Jane Teller (July 5, 1911 — December 23, 1990) was an American printmaker and sculptor.

==Early life and education==
Jane Simon was born in 1911, in Rochester, New York. Simon attended Rochester Institute of Technology and Skidmore College, and earned a bachelor's degree from Barnard College in 1933. She pursued further art studies through Works Project Administration classes in New York City, and in classes with Aaron Goodelman, Karl Nielson, and Ibram Lassaw.

==Career==
Jane Teller taught sculpture at Princeton University in the 1960s, and exhibited her sculptures through the 1980s. "The strong consistency of Mrs. Teller's vision," noted a New York Times reviewer, "is expressed through a few primary forms that recur with many variations. Cylinders and circles, always referring to an organic rather than a geometric form, are at the core of many pieces." Another Times reviewer, William Zimmer, assured readers that Teller was "practically an institution in New Jersey," though her work was not so well known beyond the Northeast during her lifetime.

Teller won the Mary and Gustave Kellner Prize from the National Association of Women Artists in 1960, the Sculpture Prize from the Philadelphia Art Alliance in 1966, and a Women's Caucus for Art Lifetime Achievement Award in 1988.

==Personal life and legacy==
Jane Simon married author Walter Teller; together they had four sons. They lived on a farm at Plumsteadville, Pennsylvania, and in Lahaska, Pennsylvania, before settling in Princeton, New Jersey. One of her sons married film director Claudia Weill.

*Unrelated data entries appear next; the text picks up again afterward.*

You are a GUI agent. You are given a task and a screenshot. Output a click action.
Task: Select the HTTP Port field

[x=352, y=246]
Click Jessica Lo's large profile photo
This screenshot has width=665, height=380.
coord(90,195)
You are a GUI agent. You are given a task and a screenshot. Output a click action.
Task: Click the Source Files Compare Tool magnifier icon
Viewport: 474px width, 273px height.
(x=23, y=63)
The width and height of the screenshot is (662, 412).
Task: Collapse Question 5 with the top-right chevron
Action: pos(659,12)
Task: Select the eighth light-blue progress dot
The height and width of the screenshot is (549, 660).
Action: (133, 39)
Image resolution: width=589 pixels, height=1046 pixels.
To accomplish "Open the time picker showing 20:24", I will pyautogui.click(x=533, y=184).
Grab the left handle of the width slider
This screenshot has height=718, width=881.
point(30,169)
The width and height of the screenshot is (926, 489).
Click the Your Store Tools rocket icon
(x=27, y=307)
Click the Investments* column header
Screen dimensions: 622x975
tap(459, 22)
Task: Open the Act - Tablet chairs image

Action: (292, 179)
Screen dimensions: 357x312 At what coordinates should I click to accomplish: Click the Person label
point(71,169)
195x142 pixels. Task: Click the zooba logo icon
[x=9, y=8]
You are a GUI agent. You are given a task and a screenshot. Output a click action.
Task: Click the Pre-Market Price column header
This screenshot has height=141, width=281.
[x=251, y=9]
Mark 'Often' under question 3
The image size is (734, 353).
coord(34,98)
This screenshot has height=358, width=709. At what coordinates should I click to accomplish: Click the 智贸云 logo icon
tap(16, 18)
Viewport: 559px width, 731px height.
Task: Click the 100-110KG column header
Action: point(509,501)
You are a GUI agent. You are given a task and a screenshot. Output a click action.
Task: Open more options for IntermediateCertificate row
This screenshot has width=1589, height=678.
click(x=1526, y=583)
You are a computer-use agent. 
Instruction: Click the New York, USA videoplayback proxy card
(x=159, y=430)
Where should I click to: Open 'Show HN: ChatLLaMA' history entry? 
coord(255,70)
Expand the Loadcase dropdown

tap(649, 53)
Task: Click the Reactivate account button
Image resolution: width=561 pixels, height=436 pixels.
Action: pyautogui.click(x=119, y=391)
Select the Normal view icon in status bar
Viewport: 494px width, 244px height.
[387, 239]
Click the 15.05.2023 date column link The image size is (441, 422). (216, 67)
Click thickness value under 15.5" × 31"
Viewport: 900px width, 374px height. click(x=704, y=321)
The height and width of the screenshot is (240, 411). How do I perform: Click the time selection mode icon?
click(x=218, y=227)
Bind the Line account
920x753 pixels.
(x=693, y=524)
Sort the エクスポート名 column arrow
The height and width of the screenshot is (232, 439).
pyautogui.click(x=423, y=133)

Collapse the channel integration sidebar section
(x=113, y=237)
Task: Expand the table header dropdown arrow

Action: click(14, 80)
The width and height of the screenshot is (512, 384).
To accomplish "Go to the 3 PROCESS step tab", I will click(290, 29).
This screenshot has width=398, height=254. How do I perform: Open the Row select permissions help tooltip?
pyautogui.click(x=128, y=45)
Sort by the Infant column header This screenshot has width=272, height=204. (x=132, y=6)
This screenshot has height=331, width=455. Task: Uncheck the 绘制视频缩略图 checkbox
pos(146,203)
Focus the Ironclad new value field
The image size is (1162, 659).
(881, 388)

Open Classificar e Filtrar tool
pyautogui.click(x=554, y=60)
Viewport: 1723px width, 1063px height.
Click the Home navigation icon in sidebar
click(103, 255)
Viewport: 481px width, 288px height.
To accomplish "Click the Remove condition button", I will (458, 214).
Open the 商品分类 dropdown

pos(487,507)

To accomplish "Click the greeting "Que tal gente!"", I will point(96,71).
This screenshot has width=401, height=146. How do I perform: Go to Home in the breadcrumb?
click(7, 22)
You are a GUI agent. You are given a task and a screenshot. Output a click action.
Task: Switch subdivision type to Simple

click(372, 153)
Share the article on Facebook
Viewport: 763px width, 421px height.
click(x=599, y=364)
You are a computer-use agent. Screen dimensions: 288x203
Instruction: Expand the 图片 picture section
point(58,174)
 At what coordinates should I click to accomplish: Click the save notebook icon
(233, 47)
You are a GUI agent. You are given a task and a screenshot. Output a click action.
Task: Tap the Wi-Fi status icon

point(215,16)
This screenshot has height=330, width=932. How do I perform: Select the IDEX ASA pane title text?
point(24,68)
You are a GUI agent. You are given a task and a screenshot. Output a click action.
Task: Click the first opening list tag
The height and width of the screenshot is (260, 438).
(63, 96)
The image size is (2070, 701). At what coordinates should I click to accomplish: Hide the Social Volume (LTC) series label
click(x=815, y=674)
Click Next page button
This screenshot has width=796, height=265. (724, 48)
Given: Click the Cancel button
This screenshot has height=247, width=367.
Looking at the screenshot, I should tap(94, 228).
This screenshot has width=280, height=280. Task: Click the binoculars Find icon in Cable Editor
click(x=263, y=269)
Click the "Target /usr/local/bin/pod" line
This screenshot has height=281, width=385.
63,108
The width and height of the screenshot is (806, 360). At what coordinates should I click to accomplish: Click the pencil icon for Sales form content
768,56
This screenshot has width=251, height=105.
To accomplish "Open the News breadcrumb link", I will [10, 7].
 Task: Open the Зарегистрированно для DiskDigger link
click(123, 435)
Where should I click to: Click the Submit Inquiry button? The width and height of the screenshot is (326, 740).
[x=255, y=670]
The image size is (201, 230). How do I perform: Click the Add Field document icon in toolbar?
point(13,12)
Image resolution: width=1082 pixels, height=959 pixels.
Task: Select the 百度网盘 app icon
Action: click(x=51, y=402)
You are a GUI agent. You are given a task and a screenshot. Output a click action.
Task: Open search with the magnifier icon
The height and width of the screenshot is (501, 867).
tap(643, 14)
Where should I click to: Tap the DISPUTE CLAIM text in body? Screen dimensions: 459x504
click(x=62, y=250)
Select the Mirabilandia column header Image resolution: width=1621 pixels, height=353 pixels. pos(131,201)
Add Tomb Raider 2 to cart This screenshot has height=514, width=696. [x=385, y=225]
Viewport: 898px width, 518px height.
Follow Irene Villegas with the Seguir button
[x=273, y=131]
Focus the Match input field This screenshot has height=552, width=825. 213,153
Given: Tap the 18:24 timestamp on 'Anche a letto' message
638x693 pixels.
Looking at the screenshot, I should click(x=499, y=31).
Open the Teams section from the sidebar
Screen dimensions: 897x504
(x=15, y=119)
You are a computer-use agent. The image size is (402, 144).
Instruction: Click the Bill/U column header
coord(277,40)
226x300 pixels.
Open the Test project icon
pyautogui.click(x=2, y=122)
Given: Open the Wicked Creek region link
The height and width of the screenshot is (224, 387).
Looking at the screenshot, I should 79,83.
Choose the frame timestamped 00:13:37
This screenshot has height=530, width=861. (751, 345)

Teller died in 1990. Her papers are part of the research collection at the Archives of American Art at the Smithsonian Institution. Her sculptures can be seen at Temple Judea in Doylestown, Pennsylvania, at Princeton's Unitarian Church, at the Skidmore College Library, at Princeton University Art Museum, and in the collection of the James A. Michener Art Museum. Her family provided funding in her memory, for an exhibit on women printmakers by the Arts Council of Princeton in early 2015.

==Selected exhibition catalogs==
- Jane Teller: Retrospective (Schick Art Gallery, Skidmore College, Saratoga Springs NY, October 9—November 2, 1986).
- Jane Teller: Powerful Presences/Tender Connections: A Retrospective Exhibition of Sculptures and Drawings (Noyes Museum, Oceanville NY, September 24—December 13, 1987).
- Art, Age, and the River: Jane Teller (Princeton NJ 1991).